Please continue the personal account titled "Trust," about a Hepatitis C diagnosis and the doctor who handled it, picking up after its last sentence.

• **Selected passage**
Start of Block
Trust

In July of 2007, I was diagnosed. A letter from the blood bank told me I needed to see my doctor right away. Panicked and scared, I did what I was told.

Tommy Kuo had been my primary care doctor for at least a decade.  I saw him infrequently, as I had always been fairly healthy, other than the occasional sinus infection.  I had always known Kuo to be chatty and personable, at times telling me about other patients, sometimes he seemed to relish telling the stories of extreme outcomes.
My husband was also a patient of his, as well as my children when they became adults.

I trusted him.

Kuo referred me to a gastroenterologist, and said I needed to get vaccinated for Hepatitis A and Hepatitis B. “If you get either of these when you have Hep C, you’re toast,” he told me.
And so I did.
To me, vaccines were something that always worked and would keep me from getting sick.

How very wrong I was.

In August 2007, I had my first dose of Hepatitis A and Hepatitis B vaccines.

Since my health insurance plan was an HMO plan, Kuo was the gatekeeper of my health. He dictated which doctors I could see and when. The GI that he referred me to took weeks to get an appointment. I suspected that HMO patients had the lowest priority when it came to appointments.
End of Block
• **Data supplied**
Start of Block
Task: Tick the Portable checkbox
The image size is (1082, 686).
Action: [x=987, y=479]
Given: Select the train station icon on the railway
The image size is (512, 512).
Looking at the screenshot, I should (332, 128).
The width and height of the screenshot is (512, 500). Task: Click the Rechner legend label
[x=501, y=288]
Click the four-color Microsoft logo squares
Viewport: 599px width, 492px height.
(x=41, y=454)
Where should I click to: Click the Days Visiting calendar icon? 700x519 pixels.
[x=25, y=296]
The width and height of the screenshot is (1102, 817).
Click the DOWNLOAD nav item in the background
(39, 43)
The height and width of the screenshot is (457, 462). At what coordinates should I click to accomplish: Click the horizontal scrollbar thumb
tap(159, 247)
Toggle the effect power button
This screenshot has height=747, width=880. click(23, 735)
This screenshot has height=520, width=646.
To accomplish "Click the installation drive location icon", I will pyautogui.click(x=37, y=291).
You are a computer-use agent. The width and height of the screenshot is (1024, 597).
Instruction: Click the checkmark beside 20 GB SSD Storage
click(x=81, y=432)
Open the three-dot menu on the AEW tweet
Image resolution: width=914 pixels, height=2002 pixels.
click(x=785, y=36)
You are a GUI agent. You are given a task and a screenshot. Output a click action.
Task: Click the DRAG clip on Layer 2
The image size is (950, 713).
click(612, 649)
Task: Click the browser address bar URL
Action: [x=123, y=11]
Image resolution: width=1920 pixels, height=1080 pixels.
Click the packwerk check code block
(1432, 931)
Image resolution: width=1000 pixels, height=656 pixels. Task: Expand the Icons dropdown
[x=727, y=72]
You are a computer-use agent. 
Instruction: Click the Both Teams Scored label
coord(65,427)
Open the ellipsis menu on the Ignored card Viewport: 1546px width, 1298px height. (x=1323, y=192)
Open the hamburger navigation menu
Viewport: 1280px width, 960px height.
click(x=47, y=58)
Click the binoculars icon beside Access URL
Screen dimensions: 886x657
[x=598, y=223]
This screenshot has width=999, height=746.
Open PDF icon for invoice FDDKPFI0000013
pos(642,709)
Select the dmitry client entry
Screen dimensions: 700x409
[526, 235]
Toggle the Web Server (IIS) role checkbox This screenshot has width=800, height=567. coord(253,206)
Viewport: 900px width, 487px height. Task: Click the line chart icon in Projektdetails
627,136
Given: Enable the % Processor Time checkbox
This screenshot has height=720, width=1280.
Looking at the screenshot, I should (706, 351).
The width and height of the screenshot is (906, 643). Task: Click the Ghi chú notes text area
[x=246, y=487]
End of Block
• **Exercise output**
I finally saw the GI, and had liver tests done and started on a treatment for Hep C.

In September 2007, I had my second dose of Hepatitis B Vaccine.
The treatment for Hep C wasn’t easy, and ultimately failed. Towards the end of the treatment (week 12), I went to see Kuo. I was in pain, numb and tingly and cold. He ordered a battery of tests, all of which were negative.
The pain continued.
In February 2008, I returned to Kuo’s office for my third dose of Hepatitis B vaccine and second dose of Hepatitis A vaccine.

I was supposed to start feeling better at this point, since I had stopped interferon treatments six weeks earlier.  Instead, I was feeling worse.